All this intuitively makes sense to me. From an evolutionary perspective,  it seems beneficial that our bodies would have a mechanism to stall labor in the event of a real or perceived life-threatening situation (like being chased by a rabid animal). And as J and I continue to practice hypnobirthing techniques, I do find myself able to be more and more relaxed each time. So whether or not hypnobirthing works for birthing, it has definitely helped minimize the take over of My Anxious Self in everyday life. But I’m still feeling skeptical. Will hypnobirthing actually help when shit hits the fan during labor? And here I’m looking for cold hard facts- do women who use hypnobirthing during labor have shorter, less painful, and simply easier labors then women who don’t use it? 

So lately I’ve been delving into the research- is there actually compelling scientific evidence that hypnobirthing works? Perhaps not surprisingly, I haven’t found loads of peer-reviewed studies about hypnobirthing. Here I’ll present the first study that popped up in google scholar and review some others next time. If you have a compelling study to recommend, let me know!

This first study is out of Australia (1) and sounds extremely promising from the abstract… they claim to have found shorter labor times, less drug-taking, and fewer c-sections in  hypnobirthing moms (based on surveys) compared to the general population. However, there are serious limitations to the study (most of which the author discloses herself). The sample size is small- around 80 for most of the stats. And instead of a proper control group (ideally, a similar subset of women who were not in the hypnobirthing program but took the same survey), they compare their results to stats from the general population. And one can think of all kinds of problems with this comparison. For example, the study suggests that hypnobirthing can play a role in minimizing c-sections: 22% of individuals in the study had c-sections compared to a general public rate of 38.4%. But what role does the actual hypnobirthing play here? Hypnobirthers are probably less likely to have a c-section even if the techniques themselves are useless. For example, a woman who already knows she’ll get a c-section (for whatever reason) probably wouldn’t bother signing up for a hypnobirthing class in the first place.

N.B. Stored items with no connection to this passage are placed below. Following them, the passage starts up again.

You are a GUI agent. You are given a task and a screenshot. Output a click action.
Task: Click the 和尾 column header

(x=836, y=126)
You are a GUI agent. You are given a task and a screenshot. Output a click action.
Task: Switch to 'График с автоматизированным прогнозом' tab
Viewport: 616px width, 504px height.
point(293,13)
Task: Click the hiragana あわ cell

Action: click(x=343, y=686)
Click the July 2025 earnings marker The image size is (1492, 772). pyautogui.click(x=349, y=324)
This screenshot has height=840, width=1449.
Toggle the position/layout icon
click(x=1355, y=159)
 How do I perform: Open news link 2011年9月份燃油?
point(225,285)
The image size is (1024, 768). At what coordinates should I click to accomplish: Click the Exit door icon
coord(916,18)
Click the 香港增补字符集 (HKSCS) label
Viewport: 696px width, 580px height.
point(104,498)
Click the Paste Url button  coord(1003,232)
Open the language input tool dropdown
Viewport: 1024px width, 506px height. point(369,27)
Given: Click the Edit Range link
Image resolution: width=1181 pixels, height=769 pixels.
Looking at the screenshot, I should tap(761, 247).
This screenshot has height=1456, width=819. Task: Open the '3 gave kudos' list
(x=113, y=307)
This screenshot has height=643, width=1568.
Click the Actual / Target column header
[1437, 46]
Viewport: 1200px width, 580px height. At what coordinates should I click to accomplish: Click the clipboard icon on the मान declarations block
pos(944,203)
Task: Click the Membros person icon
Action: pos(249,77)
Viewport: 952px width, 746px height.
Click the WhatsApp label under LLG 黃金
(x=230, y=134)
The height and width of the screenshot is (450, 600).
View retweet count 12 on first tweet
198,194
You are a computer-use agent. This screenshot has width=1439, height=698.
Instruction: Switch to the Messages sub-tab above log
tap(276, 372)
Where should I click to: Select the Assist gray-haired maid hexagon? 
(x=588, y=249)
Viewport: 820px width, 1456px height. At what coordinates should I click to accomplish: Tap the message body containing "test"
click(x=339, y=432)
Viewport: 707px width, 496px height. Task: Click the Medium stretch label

In general, this study contains a LOT of qualitative statements about the benefits of hypnobirthing but not a lot of numbers to back up the claims. And because there’s no control group, much of the information collected in the survey seems compelling but it’s hard to know what to make of it. For example, women were asked to address their discomfort level during labor and the author finds an average of 5.8 out of 10. This seems pretty good… except without a comparison to a non-hypnobirthing group, how can we know? And participants who opted for an epidural are excluded from this average.  I imagine their pre-epidural discomfort would increase this average substantially.

In the end, I didn’t find any rigorous scientific evidence in this study that women who use hypnobirthing during labor have shorter, less painful, and simply easier labors than women who don’t use it.

But… that doesn’t mean it’s not out there. And I’m willing to give it a go, sample size = 1.  

(1) Phillips-Moore, J. (2012). Birthing outcomes from an Australian Hypnobirthing Prgramme. British Journal of Midwifery, Vol. 20, Iss. 8, pp 558 – 564.